Carp with chanterelles is a typical autumn dish, but it will be pleasant to eat at any other time of the year. The fish will suit any table, and the original recipe will not leave indifferent any gourmet.
It is necessary
- Carp - 1 kg
- Sauerkraut - 500 g
- Chanterelles - 400 g
- Onion - 1 pc.
- Garlic - 3 cloves
- Sour cream - 50 g
- Vegetable oil 4 tablespoons
- Water - 50 ml
- Black pepper, spices
Instructions
Step 1
We wash the chanterelles in running water. If they are clean or frozen, then they do not need to be washed. Dry, break half of the mushrooms along the fibers into several parts.
Step 2
Cut the onion into half rings and fry in vegetable oil over medium-high heat for 2-3 minutes. Add the chanterelles and fry for another 4 minutes.
Step 3
We wash the cabbage and squeeze the juice with our hands.

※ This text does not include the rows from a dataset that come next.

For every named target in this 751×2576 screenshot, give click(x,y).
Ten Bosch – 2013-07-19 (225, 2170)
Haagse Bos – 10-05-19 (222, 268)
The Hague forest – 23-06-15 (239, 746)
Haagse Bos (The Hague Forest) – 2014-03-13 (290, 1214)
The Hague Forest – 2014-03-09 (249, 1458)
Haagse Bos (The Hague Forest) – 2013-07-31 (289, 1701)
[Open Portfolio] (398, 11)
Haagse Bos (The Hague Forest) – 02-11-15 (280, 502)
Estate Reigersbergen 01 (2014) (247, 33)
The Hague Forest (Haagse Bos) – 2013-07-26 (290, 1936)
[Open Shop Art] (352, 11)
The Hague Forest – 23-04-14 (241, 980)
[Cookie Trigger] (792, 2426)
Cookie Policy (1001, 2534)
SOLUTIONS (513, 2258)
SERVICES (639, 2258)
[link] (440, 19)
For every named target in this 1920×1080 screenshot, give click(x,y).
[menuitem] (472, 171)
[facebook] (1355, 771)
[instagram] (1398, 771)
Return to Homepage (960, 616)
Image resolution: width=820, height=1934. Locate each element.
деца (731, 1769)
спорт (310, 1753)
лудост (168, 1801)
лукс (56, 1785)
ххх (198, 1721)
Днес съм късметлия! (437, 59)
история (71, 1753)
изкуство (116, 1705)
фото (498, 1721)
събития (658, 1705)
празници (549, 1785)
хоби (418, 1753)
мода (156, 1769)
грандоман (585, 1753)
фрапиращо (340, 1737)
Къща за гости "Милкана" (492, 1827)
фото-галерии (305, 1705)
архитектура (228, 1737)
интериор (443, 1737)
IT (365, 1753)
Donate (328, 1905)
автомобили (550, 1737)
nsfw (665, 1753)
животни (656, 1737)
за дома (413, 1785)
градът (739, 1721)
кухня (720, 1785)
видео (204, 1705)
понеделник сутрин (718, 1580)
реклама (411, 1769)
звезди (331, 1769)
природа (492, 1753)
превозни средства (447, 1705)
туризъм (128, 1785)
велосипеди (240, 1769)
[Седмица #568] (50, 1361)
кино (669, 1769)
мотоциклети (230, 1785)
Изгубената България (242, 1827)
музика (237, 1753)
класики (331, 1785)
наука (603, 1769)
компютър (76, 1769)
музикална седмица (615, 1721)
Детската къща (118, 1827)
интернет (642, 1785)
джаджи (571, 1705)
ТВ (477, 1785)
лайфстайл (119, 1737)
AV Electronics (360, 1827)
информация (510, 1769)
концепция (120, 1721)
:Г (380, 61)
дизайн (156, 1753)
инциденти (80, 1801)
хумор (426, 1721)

Add it to the onion along with a clove of garlic and a spoonful of oil. We fry for another 10 minutes. Then we take out, and put whole chanterelles with salt and pepper in the pan.
Step 4
We clean and gut carp. Then we make 5-7 cuts from the back to the belly of the carp, salt, pepper and add chopped garlic cloves to the cuts. Put a mixture of onions, chanterelles and cabbage in the carp belly.
Step 5
Put the fish on a baking sheet, coat with sour cream, sprinkle with seasoning. Put the remaining cabbage and mushrooms around. Add 50 ml of water. We bake for 20 minutes at a temperature of 210-220 degrees Celsius. We serve to the table.